## Исходный текст
Социологические исследования подтверждают, что школьники из мигрантских семей нередко собственными силами находят свой путь к памяти о Холокосте. Виола Георги, которая изучала молодежь из мигрантских семей, выявила широкий спектр мнений относительно немецкой истории, простирающийся от отторжения чужого прошлого до вхождения в этическое мемориальное сообщество, которое борется за то, чтобы чудовищная история не повторилась. Особенно распространена третья позиция, а именно идентификация с еврейскими жертвами. Молодежь из мигрантских семей зачастую имеет собственный повседневный опыт столкновений с расизмом и дискриминацией, приводящий к идентификации с еврейскими жертвами. Память молодых мигрантов приобретает не только «жертвенную ориентацию», но и «жертвенную самоидентификацию». (Здесь становится ясным, насколько важную роль играет уточнение понятий, используемых в мемориальном дискурсе!) В рамках «жертвенной самоидентификации» памяти – позднее об этом будет сказано более подробно – может установиться связь между различными историческими травмами без стирания несхожести разных историй; но из-за ложных аналогий эта память может стать политическим оружием, вроде утверждения: «Турки – это новые евреи!» Данный пример свидетельствует, что национальные рамки памяти меняются под воздействием потребностей тех, кто подчиняется этим новым для себя рамкам памяти.
В свете новых условий и возможностей для мемориальной культуры представляется необходимым, чтобы ее взаимосвязь с национальным государством стала более открытой, плюралистичной и менее генеалогичной. Прежде всего, важна открытость мемориальных практик с учетом растущей культурной диверсифицированности населения Германии. Применительно к трансформации мемориальной культуры речь идет не только о том, чтобы в одностороннем порядке сделать мигрантов объектом национальной педагогики, но и о том, чтобы шире тематизировать в социальной коммуникации их опыт, интегрируя его в общую память. Именно об этом говорилось на канадской церемонии принятия гражданства иммигрантами: «Хорошо, что большинство из вас недавно прибыло к нам. Это дает именно вам возможность помочь нашей стране найти выход из ее тяжелого прошлого. Вы к нему не причастны, следовательно, вы привнесете идеи, как нам улучшить совместную жизнь с коренным населением. Многие решения проблем нашего прошлого были предложены именно новыми гражданами, приехавшими к нам».

## Условие задачи
Проверьте по тексту о мемориальной культуре три утверждения: для каждого ответьте «да» или «нет» и дословно приведите решающие слова. (а) Виола Георги изучала молодежь из мигрантских семей. (б) Среди молодых мигрантов чаще всего встречается отторжение чужого прошлого. (в) Слова о том, что новые граждане могут помочь стране найти выход из тяжелого прошлого, прозвучали на церемонии принятия гражданства в Канаде. Эти строки никак не связаны с текстом о мемориальной культуре.

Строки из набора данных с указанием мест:
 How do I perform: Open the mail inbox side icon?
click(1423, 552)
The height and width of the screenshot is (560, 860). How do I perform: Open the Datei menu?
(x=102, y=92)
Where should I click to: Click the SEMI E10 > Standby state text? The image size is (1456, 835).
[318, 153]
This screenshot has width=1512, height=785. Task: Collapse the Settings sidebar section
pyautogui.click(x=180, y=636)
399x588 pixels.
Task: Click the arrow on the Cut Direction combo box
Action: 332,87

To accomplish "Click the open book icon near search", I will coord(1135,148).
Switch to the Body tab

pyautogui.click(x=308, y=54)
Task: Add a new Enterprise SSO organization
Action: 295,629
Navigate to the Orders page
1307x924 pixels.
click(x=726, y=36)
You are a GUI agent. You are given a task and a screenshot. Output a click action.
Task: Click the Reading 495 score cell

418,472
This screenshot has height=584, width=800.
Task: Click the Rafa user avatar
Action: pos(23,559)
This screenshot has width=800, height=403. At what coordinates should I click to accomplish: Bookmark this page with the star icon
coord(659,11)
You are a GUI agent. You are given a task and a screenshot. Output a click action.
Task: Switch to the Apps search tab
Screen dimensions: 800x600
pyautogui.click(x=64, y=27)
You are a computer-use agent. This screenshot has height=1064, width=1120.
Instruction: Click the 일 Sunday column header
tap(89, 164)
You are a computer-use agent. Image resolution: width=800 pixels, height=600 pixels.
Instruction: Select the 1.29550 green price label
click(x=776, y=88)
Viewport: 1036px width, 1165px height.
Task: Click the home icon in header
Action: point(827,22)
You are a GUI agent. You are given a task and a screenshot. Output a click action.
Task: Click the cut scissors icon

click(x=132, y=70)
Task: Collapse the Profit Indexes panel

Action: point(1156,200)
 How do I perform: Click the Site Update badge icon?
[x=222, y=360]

## Верный ответ
(а) Да: «Виола Георги, которая изучала молодежь из мигрантских семей».
(б) Нет: «Особенно распространена третья позиция, а именно идентификация с еврейскими жертвами».
(в) Да: «Именно об этом говорилось на канадской церемонии принятия гражданства иммигрантами».